Obituary: Murray Fromson

Campaigning war correspondent who witnessed the Vietnam atrocities

August 30, 2018 10:04
Murray Fromson (Getty Images)

ByTom Tugend, tom tugend

2 min read

Murray Fromson, renowned American war correspondent, university professor and campaigner for press freedom, with close ties to Israel, has died in Los Angeles at the age of 88. He had suffered from Alzheimer’s disease for several years.

Born in the Bronx, N.Y, one of his early idols was legendary CBS correspondent Edward R Murrow. “I was enamoured of him,” Fromson recalled in a 2015 Jewish Journal interview. “I’d go to sleep with a pencil under my pillow, pretending I was a microphone.”

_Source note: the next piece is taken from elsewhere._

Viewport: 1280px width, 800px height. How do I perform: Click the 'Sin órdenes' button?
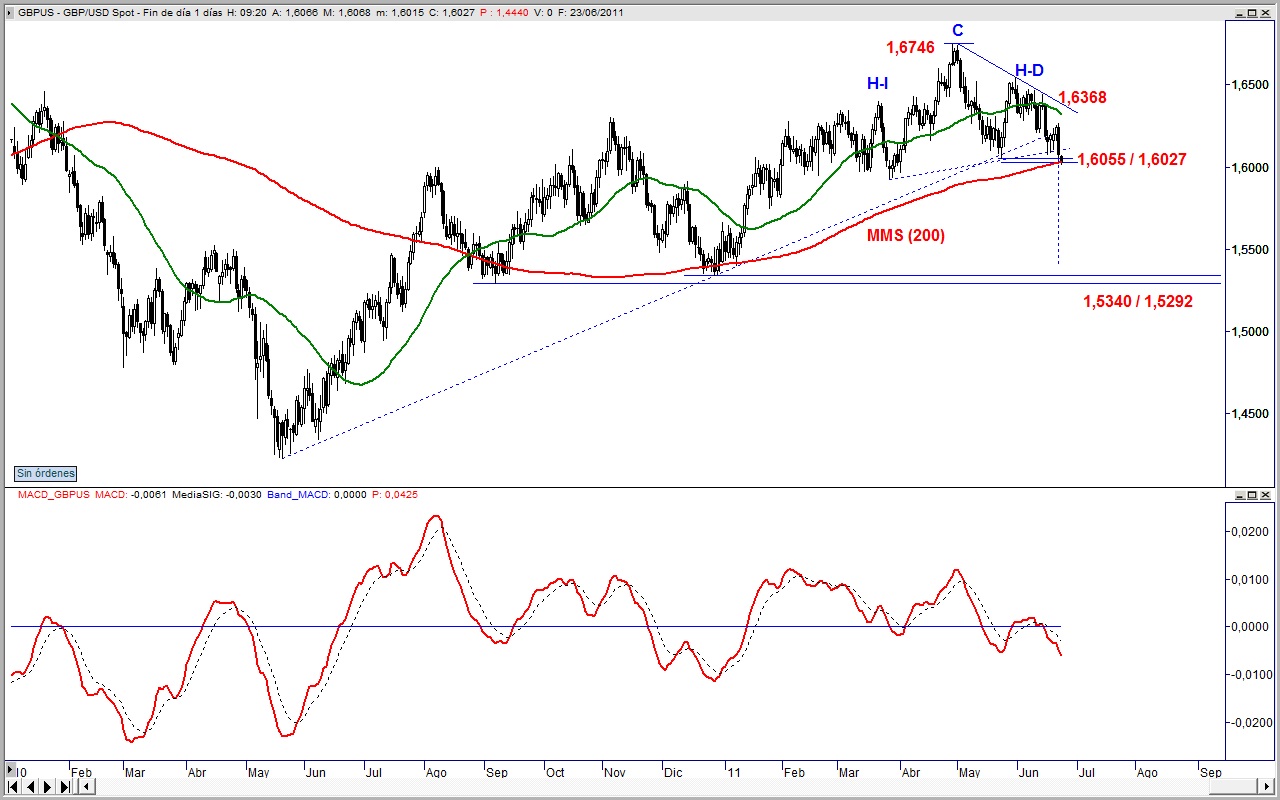pos(46,474)
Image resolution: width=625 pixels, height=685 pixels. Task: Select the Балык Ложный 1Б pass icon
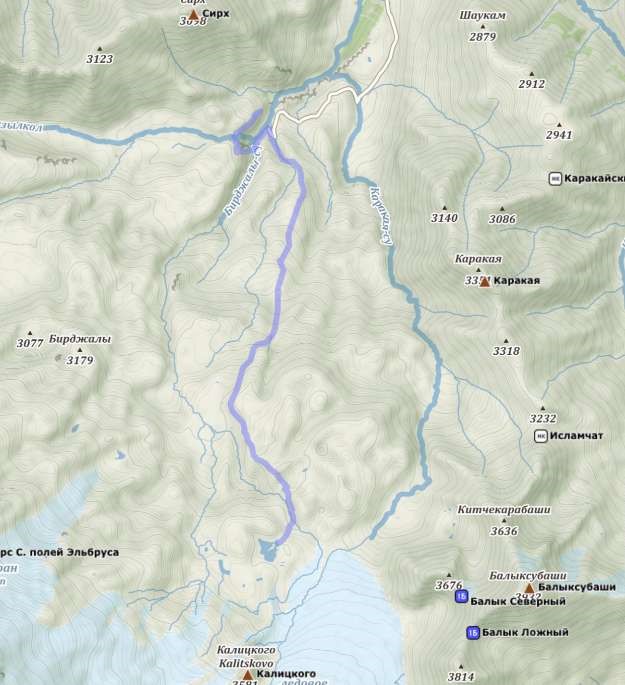[x=473, y=632]
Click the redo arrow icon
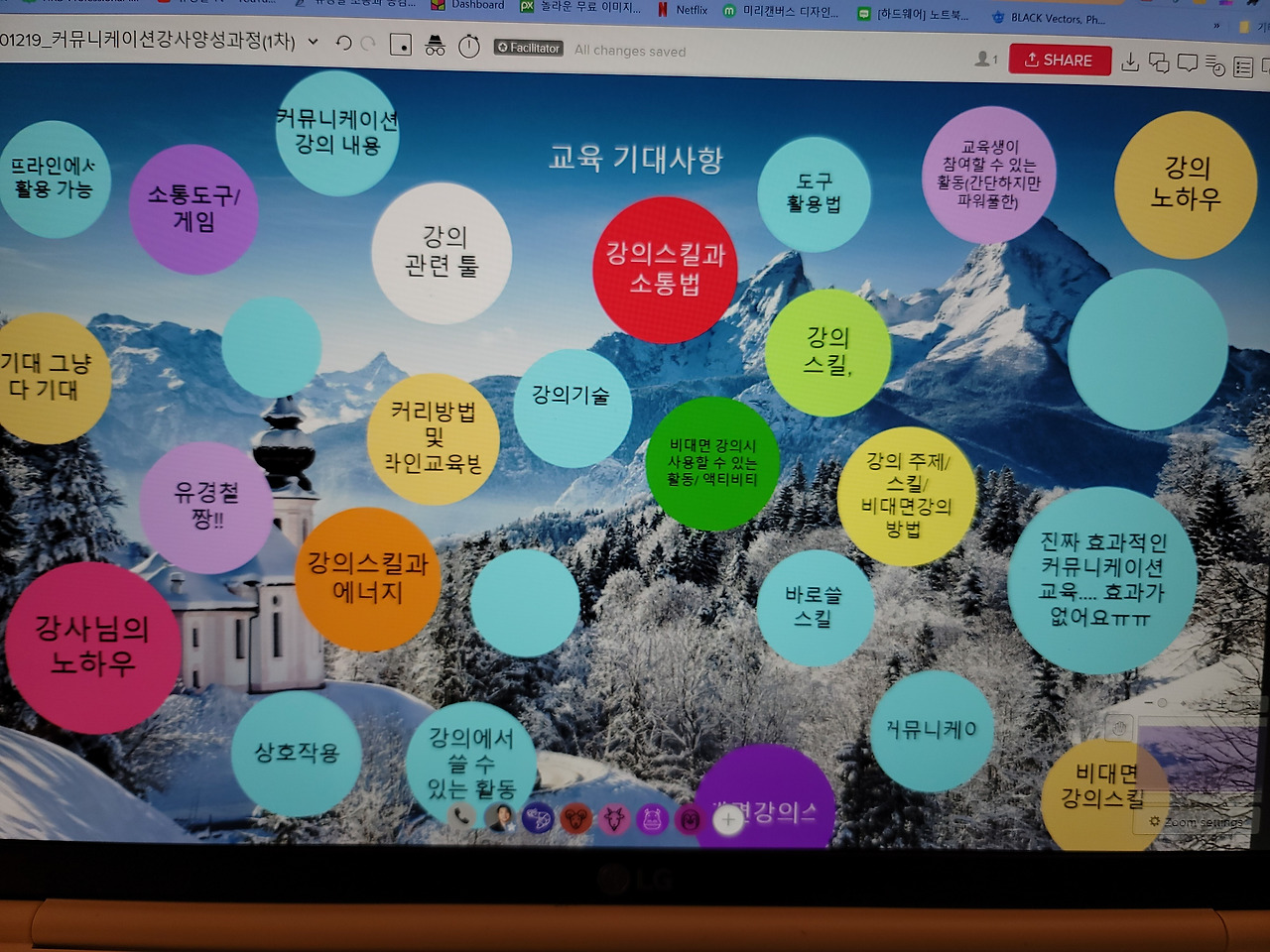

His family moved to Los Angeles when Murray was 11 and he celebrated his bar mitzvah at the old Sinai Temple. The start of his journalistic career was as a copyboy and stringer at the Los Angeles Times, followed by an army stint as a reporter for the Stars and Stripes. After his discharge, he joined the Associated Press, filing articles throughout the United States and Southeast Asia.

In 1960, he followed in Murray’s footsteps and became a network correspondent, first for NBC and then CBS, for whom he worked for a decade. Abroad, he covered the Vietnam War and the fall of Saigon, and at home he reported vividly on the Nixon-Kennedy presidential race and the civil rights movement in the South.